After storm, Pepco PR man tries social networking to calm customer ire

By Monica Hesse
Washington Post Staff Writer
Wednesday, July 28, 2010; C01

The crisis control center of Pepco this week is a repurposed conference room, which smells like ambiguous takeout. Anybody who is in charge of anything has spent the past several days around a giant table at the corporation's downtown headquarters, strategizing how to restore electricity to the thousands of homes that lost it during Sunday's storm. A whiteboard keeps a tally of the powerless: 122,749, as of 1 p.m. Tuesday.

Throughout the building meander the Blue Shirts, the media specialists who all wear cerulean Pepco button-downs in case they are asked to give interviews.

"Do you need a bottle of water?" one Blue Shirt asks another.

"I need a lobotomy."

Tucked away in a nearby cubicle is Andre Francis. Blue Shirt Numero Uno. The first line of defense. He is in charge of monitoring the company's social networking sites. If, at any point this week, you have been compelled to log onto Twitter and rant in the general direction of Pepco, the person you are yelling at is Francis.

He is 25. This is his third day on the job.

How much would you say, Andre, that Twitter activity has gone up this week?

"I would say," Francis says, "it has gone up ridiculously."

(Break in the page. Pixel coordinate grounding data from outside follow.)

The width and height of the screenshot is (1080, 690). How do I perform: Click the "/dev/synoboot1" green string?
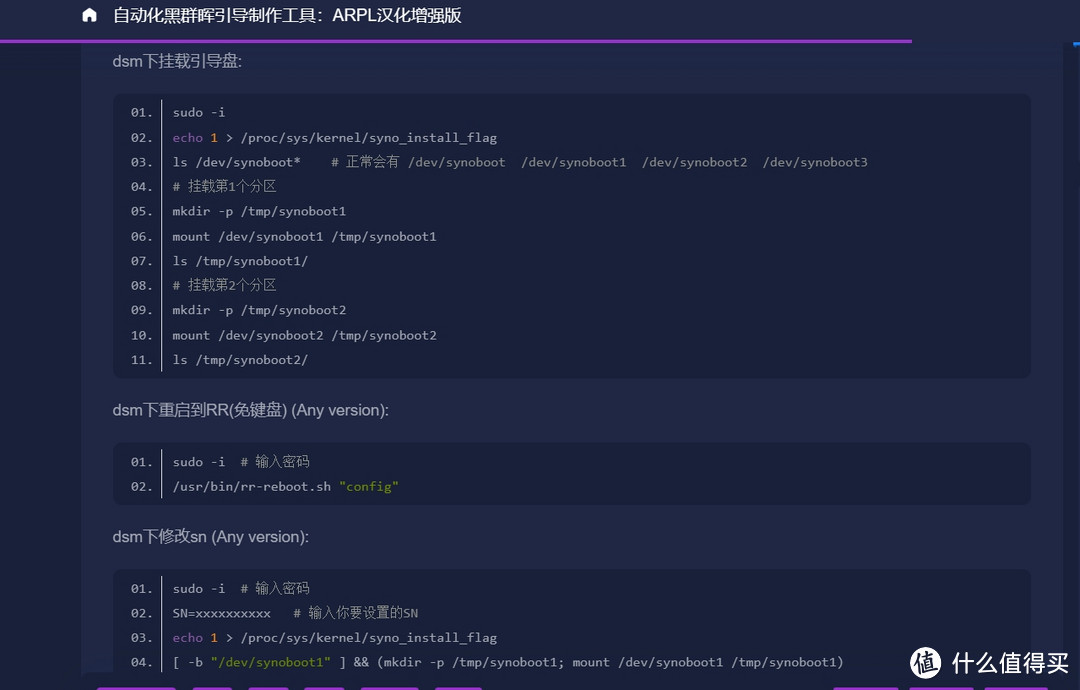[x=270, y=662]
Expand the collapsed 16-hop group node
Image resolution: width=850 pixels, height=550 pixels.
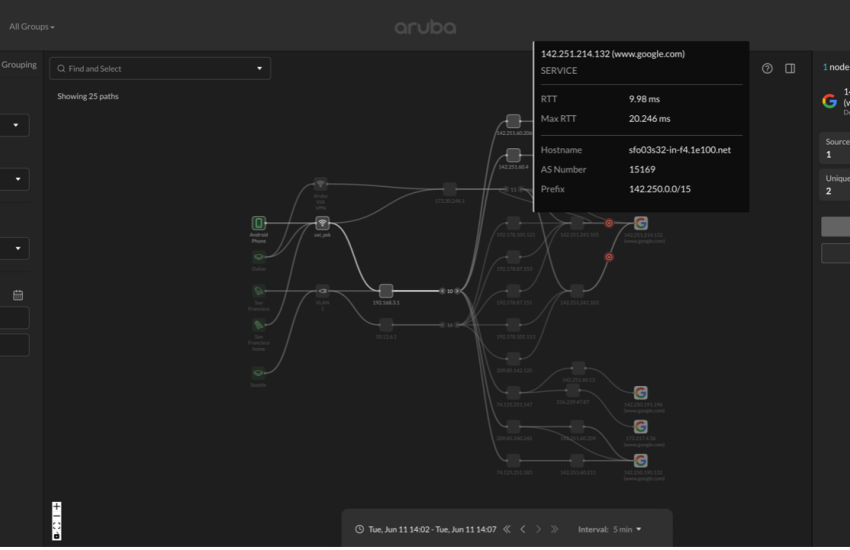450,324
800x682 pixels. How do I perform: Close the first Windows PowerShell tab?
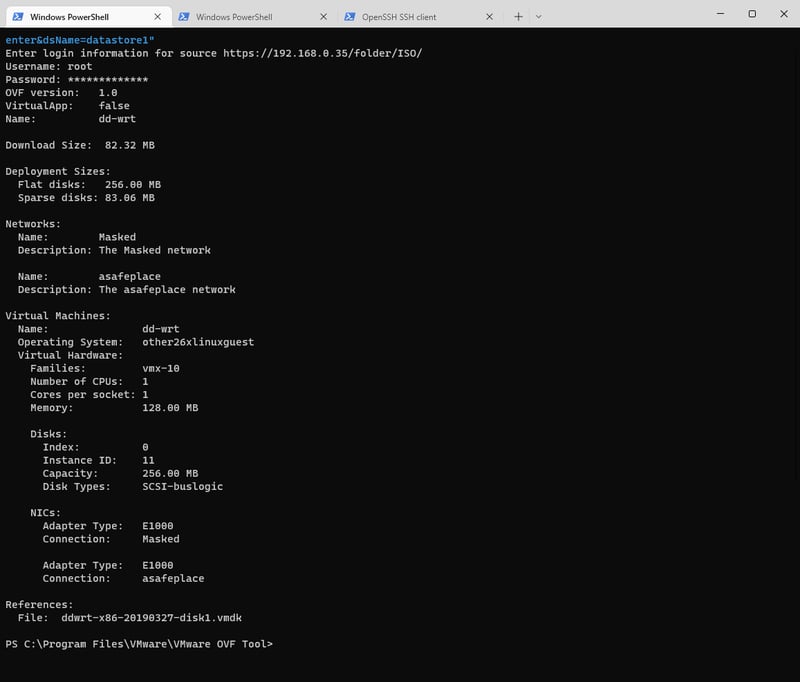click(156, 17)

Take, for example, this one Twitter user, who goes by "brad_stonegate." "He's written a few times," Francis says, pointing toward his computer screen, which is currently open to the social media browser TweetDeck.

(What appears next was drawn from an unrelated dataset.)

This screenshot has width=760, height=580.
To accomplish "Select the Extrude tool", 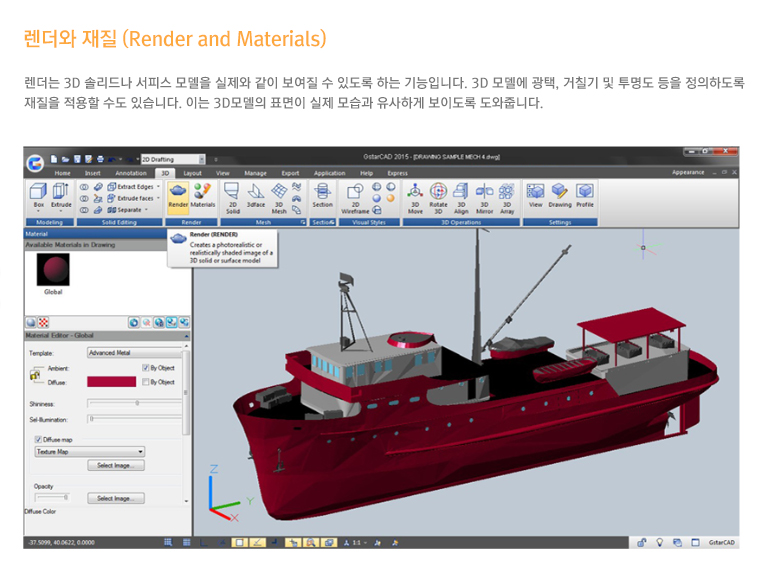I will click(x=61, y=191).
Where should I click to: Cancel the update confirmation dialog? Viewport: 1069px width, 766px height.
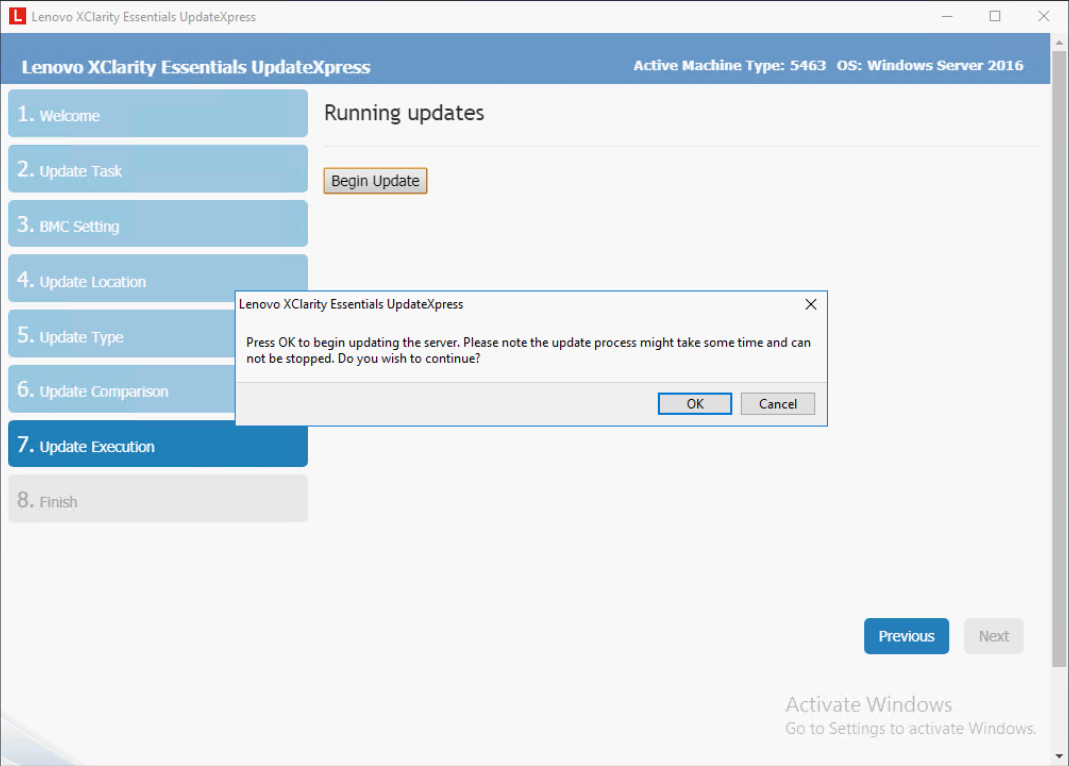(x=777, y=404)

Brad_stonegate has, in fact, written seven Tweets describing how "totally clueless" and "completely incompetent" Pepco is for failing to fix the power in his Silver Spring neighborhood.

Francis pauses, fingers poised over his keyboard, trying to craft a helpful response that will not enrage Mr. Stonegate even further.

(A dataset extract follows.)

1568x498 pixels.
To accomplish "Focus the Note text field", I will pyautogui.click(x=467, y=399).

"I totally understand your frustration," he finally writes, as PepcoConnect. "If you could send me a link to your listserv I can get it over to Customer Care." To another user, upset about a fallen tree, he provides Pepco's complaint hotline.

They're not perfect responses. He knows that. The only perfect response is, "I have magically fixed your power myself, using Scotch tape, paper clips and the powder of one finely ground unicorn horn."

What Francis provides aren't solutions so much as pressure release valves, preventing the public from boiling over with anger.

"You talk to Andre and you know you're talking to a real person," says Norma Davis, Francis's supervisor. It is as if he is engaged in active listening with the entire Washington region.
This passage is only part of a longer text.